Esperanza fait l’entretien ménager à la Central de Abasto (CEDA), un marché d’approvisionnement qui dépend du gouvernement municipal de Mexico. Elle a raconté avec douleur et émotion comment elle et ses collègues, bravant les licenciements illégaux et les agressions, ont finalement réussi à faire reconnaître leur syndicat indépendant avec l’appui du FAT et d’organisations de solidarité internationale. Le 29 avril 2007, la CEDA a déclaré que les travailleurs étaient congédiés et que s’ils ne signaient pas un acte de démission, elle les poursuivrait pour vol. La pression était si grande que la CEDA a réussi à licencier de la sorte 14 travailleurs. Malgré les agressions, les travailleurs ont continué à se présenter au travail. Le 6 mai, treize collègues furent arrêtés par la police puis relâchés grâce aux pressions internationales. Le 30 mai, le FAT a déclenché une grève des travailleurs de la Centrale de Abasto. «Lors de la grève, le patron est arrivé avec 500 fiers à bras armés de bâtons et de couteaux», a mentionné Esperanza. Après deux mois d’une activité solidaire périlleuse, rare victoire, la partie patronale a reconnu les droits établis par la convention collective et le syndicat indépendant.

Solidarité sans frontières
La solidarité internationale est un élément important dans les luttes du FAT et des petites centrales indépendantes. «Si la lutte n’est pas connue à l’extérieur, la répression sera d’autant plus forte», a souligné Higinio Barrios Hernández. Le CISO collabore avec des groupes de travailleurs mexicains dans la réalisation de projets de formation et apporte son appui à des actions urgentes. En organisant cette tournée de syndicalistes mexicains au Québec, Marie-Noëlle Roy, chargée de projet au CISO, poursuivait deux objectifs: «D’une part, il y a eu beaucoup de progrès sociaux ici dans les années 1960-1970 et aujourd’hui, les syndicats sont souvent remis en question. Il faut comprendre pourquoi ils existent. D’autre part, on peut vraiment aider les gens là-bas en participant à la solidarité internationale».

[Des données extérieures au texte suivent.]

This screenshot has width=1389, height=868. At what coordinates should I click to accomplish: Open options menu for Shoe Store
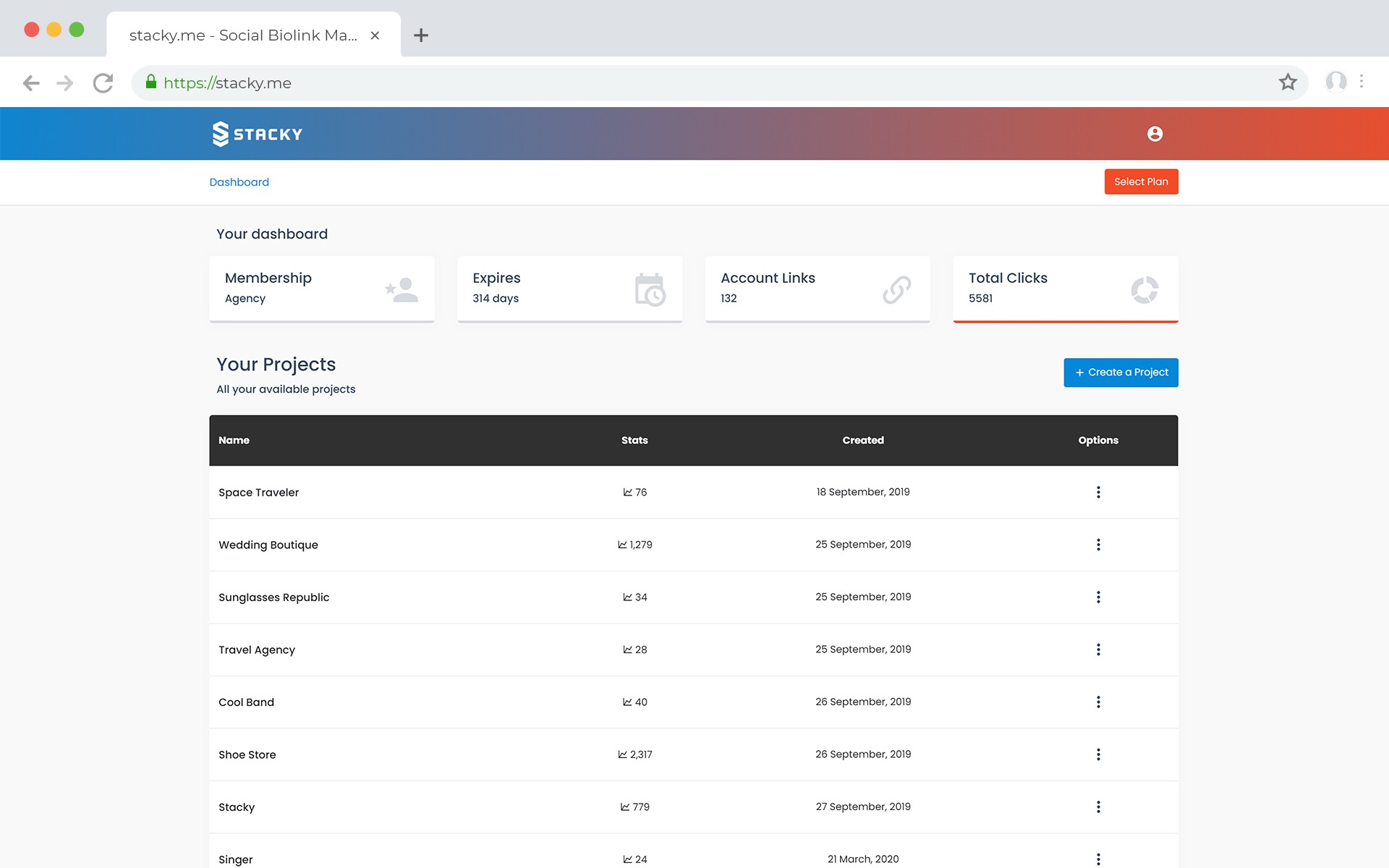1098,754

Le Mexique a l’une des meilleures lois du travail au monde, mais le gouvernement ne veut pas l’appliquer. Au contraire, il souhaite diminuer les régulations pour augmenter la compétitivité de la force de travail. Higinio et ses collègues croient «qu’il faut renégocier l’ALÉNA. Les contraintes des entreprises ont été supprimées pour attirer plus d’investissements».

À ceux qui rétorqueraient que l’ALÉNA favorise le développement du pays et la création de l’emploi, Higinio répond que «depuis dix ans, les conditions de vie des Mexicains ne se sont pas améliorées. On n’a pas vu la création de plus d’emplois et le chômage a augmenté. Je constate plutôt des conditions de vie très difficiles qui entraînent une augmentation de la criminalité».

Higinio résume sa mission en ces termes: «Faire connaître les droits des travailleurs et les défendre malgré les obstacles. Les travailleurs ont la responsabilité de créer une certaine image de l’humanité».